EXERCISE PROMPT:
Find each line below containing the word "header" and copy it.

[[ MATERIAL FOR THIS EXERCISE open ]]

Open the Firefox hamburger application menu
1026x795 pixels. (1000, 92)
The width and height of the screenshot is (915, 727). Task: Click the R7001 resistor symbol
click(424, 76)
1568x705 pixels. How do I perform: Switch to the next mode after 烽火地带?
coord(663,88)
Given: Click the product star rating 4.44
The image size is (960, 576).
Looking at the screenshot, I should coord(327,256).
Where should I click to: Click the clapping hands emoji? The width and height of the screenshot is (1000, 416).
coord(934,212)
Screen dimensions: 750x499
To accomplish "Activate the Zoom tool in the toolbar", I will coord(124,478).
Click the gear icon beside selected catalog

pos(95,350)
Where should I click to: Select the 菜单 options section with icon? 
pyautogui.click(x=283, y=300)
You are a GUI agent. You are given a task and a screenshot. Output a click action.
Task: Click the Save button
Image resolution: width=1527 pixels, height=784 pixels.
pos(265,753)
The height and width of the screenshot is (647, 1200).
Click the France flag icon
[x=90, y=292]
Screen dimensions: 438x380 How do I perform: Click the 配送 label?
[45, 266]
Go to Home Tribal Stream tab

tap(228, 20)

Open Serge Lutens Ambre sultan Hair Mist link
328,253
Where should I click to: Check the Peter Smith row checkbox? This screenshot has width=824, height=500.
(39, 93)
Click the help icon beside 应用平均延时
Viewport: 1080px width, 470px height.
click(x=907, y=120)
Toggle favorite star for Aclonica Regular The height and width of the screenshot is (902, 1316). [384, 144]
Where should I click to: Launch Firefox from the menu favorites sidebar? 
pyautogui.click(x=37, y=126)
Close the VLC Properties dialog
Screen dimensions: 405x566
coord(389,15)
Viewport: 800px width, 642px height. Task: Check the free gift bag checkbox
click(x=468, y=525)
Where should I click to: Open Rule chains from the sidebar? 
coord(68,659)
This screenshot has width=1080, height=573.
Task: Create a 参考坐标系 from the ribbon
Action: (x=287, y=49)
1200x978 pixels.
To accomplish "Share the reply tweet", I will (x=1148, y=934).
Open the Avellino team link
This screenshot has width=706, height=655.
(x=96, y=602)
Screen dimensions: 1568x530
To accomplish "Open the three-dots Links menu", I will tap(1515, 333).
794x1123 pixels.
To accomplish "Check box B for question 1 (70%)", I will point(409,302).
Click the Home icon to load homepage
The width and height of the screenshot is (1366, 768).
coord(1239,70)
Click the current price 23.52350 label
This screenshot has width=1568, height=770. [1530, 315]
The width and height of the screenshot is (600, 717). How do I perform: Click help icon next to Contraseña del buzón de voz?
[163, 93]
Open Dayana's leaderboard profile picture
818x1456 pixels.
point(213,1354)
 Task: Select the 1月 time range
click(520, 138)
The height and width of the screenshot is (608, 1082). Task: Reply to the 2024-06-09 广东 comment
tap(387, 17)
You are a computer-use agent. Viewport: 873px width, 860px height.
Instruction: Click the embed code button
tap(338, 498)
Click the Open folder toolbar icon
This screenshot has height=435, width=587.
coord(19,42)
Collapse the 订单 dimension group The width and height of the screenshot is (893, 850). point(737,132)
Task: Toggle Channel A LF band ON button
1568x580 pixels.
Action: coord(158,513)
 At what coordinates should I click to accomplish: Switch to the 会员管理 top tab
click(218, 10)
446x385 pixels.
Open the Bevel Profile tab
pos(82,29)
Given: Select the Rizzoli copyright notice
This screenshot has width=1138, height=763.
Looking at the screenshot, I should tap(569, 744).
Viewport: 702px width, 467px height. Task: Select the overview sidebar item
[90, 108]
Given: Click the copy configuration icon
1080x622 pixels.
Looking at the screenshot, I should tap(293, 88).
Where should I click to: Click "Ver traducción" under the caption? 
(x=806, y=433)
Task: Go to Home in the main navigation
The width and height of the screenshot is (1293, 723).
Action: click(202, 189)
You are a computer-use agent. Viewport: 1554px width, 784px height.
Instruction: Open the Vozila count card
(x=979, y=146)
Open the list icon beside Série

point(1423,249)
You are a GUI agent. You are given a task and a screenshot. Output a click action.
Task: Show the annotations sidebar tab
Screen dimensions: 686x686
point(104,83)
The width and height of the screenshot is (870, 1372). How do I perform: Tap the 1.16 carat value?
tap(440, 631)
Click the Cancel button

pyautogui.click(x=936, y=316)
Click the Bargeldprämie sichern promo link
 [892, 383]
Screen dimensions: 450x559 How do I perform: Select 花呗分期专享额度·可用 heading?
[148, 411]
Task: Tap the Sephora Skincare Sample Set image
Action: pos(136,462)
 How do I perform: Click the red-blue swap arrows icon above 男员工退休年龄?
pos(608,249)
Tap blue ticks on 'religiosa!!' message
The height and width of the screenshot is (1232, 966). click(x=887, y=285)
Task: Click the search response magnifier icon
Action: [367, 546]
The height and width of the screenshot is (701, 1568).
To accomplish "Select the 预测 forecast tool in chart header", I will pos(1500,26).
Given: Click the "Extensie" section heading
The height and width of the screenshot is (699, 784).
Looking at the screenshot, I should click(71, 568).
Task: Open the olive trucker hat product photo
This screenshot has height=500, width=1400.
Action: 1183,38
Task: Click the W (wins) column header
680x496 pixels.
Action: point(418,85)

[[ MATERIAL FOR THIS EXERCISE closed ]]

RESULT FOR THIS EXERCISE:
To accomplish "Select the 预测 forecast tool in chart header", I will pos(1500,26).
Task: Click the W (wins) column header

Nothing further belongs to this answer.